Last week a couple of new beat writers asked to "tag along" and get a feel
for the beat writing thing. I thought I would describe what I've been doing
to prepare for Fedora 11.
First of all, you have seen some emails regarding Fedora 10, all about git
and pot files and all that nonsense. That has nothing to do with the normal
beat writer gig, and has only to do with my personal interest in
understanding the whole process. Beat writers capture the prose in the
wiki. Paul (for F10), and Ryan (for F11) work some maic under cover of
darkness to turn those wiki notes into an RPM in 40 languages. The beat
writer doesn't have to do that, but I'm a masochist and said I'd do it for
F12, and help Ryan with F11, so I better learn how.

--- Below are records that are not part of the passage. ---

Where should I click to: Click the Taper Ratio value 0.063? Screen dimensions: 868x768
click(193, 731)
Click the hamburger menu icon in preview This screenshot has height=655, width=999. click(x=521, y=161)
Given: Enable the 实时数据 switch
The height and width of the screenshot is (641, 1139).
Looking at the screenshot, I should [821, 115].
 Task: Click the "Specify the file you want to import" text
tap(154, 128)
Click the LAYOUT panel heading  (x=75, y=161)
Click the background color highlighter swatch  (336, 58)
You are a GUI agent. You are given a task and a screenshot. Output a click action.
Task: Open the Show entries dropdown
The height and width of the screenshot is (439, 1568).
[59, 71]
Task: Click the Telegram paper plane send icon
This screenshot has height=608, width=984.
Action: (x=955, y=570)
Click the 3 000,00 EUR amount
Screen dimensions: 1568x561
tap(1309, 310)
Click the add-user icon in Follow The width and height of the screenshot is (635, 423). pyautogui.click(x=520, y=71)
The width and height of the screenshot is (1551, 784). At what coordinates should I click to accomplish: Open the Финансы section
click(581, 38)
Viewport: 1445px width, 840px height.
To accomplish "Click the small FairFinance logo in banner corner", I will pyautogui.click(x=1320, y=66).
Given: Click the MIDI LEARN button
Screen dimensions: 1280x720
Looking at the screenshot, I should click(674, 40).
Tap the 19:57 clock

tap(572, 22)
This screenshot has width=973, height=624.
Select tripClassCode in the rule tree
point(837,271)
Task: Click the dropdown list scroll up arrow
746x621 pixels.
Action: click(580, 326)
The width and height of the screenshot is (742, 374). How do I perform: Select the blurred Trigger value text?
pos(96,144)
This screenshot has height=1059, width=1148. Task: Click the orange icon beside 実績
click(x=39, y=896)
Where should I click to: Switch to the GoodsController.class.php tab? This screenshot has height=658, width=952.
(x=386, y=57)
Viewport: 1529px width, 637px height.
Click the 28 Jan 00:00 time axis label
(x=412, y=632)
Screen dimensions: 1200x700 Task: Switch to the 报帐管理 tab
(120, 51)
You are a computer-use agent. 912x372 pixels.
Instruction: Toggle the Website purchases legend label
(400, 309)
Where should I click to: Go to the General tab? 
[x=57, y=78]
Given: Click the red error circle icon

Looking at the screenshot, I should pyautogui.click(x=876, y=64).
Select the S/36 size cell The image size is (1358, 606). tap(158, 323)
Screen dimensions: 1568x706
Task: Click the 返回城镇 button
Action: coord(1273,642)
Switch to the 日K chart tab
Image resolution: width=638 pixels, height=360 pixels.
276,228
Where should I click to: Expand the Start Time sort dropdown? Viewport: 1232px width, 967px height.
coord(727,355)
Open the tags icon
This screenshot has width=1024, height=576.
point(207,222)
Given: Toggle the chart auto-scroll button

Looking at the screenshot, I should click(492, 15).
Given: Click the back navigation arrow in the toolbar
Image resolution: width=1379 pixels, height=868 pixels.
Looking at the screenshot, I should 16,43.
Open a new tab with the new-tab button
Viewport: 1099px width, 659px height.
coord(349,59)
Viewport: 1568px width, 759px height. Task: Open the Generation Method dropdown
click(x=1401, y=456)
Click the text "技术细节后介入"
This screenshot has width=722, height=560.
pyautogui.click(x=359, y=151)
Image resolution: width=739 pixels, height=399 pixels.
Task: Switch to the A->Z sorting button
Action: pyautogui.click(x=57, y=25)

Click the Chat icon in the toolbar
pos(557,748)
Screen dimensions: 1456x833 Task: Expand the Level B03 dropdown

To start on F11 I've been clearing out my wiki pages of the junk left over
from F10. I have a couple more to do that held some update material for
F10. Now that the updated stuff is in the repository, I can blow away those
last remnants of F10 on the wiki.
I've been keeping an eye on the features page
https://fedoraproject.org/wiki/Releases/11/FeatureList
This is/should be the primary source for new features. And if you read the
definition of a feature
https://fedoraproject.org/wiki/Features/Policy/Definitions
Those are pretty much the things we would like to write about. The problem
is, a lot of things creep into the release that fit that definition, but are
never viewed by the feature wrangler. Usually they are things that affect a
smaller audience, but if something changes those people who use it need to
know. Sometimes they need to do something to make it work, sometimes there
is just a new feature they might make use of.
I've also been watching the SIG pages for my beats, well those that have
SIGs, anyway. Often these can provide an early warning of something that is
going to show up.
I have also been keeping an eye on the devel-list and on the Fedora "info"
RSS feed. Both of these are awfully noisy, though. Still, even though I
only give the RSS feed a quick scroll through, every so often something
leaps out at me that I had missed.
To be honest, my main bread and butter source is an ugly little program I
wrote
http://jjmcd.fedorapeople.org/Download/checkBeat.tar.gz
This gives me a list of things in my beats that have changed in rawhide
since F10. it also provides me with a link (if the yum database contains a
link) to the project's page. I've been going out to those pages, tracking
down the release notes for the upstream, and capturing interesting bits in
sub-pages of
https://fedoraproject.org/wiki/User:Jjmcd/Drafts
Ultimately I will assemble these notes into some sort of (hopefully)
readable prose for the release notes.
This is probably overkill for a smaller beat, but for DevTools, it is a life
saver.
Since there seem to be so many changes in the DevTools beat, and it sounds
like it will be a while before it settles, I'll probably start crafting some
prose for the Amateur Radio and Embedded beats for F11 before seriously
diving into DevTools, although there is so much work there that I'll need to
get started promptly. I expect there will be a mass recompile shortly after
the alpha release, and if my suspicions are correct, that may drive some
changes that need to be reported, so I'm taking my DevTools data so far as
kind of "alpha".
You have probably seen some notes from Karsten and Ryan talking about what
the release notes should look like in the future. I have some thoughts
there, too, and I hope to build an example using the Amateur Radio beat,
which is large enough to be interesting, but not so large that it's
unmanageable. I'll spend some time there in the next few weeks, too.
So that's where I am. If you see a beat that you have an interest in, put
your name on the list. The detective work is kind of fun, and for most
beats not too onerous. Then you can tell others what's cool about Fedora 11
in your corner of the world.
And that goes not only for my "shadows", but for anyone who has an interest
in some part of the business and would like to learn more about some
specific area and share what they learned with others. It's kinda fun to be
the fire hose instead of drinking from it!